#### Given records
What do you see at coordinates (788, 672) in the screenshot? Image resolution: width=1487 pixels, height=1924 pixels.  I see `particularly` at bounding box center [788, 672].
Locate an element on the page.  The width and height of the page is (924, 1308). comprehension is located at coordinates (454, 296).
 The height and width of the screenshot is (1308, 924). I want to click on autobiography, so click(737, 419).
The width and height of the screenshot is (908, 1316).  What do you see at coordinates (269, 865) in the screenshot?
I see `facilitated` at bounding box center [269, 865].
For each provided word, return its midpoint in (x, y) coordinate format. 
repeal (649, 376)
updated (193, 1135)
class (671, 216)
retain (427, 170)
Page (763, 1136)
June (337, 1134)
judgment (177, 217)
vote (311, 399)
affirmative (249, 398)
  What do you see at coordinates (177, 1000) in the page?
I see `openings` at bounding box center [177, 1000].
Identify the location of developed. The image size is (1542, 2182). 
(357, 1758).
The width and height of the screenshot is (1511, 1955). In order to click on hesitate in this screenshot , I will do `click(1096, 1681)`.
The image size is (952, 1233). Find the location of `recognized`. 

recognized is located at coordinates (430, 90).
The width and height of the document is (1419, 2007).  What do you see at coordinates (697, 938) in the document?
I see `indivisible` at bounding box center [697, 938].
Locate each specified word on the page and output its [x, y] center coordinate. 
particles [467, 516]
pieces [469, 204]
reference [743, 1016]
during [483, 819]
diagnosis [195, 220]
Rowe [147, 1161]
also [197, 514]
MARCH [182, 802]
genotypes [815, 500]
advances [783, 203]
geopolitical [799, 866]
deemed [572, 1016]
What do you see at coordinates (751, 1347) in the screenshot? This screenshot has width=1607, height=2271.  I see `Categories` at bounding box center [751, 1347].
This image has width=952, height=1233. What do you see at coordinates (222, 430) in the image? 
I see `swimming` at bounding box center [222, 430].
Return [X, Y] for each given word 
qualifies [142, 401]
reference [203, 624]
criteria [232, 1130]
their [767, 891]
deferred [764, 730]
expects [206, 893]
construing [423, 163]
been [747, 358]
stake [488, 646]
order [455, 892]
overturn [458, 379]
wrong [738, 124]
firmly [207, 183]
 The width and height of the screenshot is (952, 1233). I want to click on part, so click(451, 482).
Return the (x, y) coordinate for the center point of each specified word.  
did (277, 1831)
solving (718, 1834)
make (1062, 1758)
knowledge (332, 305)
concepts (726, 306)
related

#### Work required
Count the lines above that contain the string "bounding", treating uppercase and lowercase as different, and give only the number.

#### Full solution
6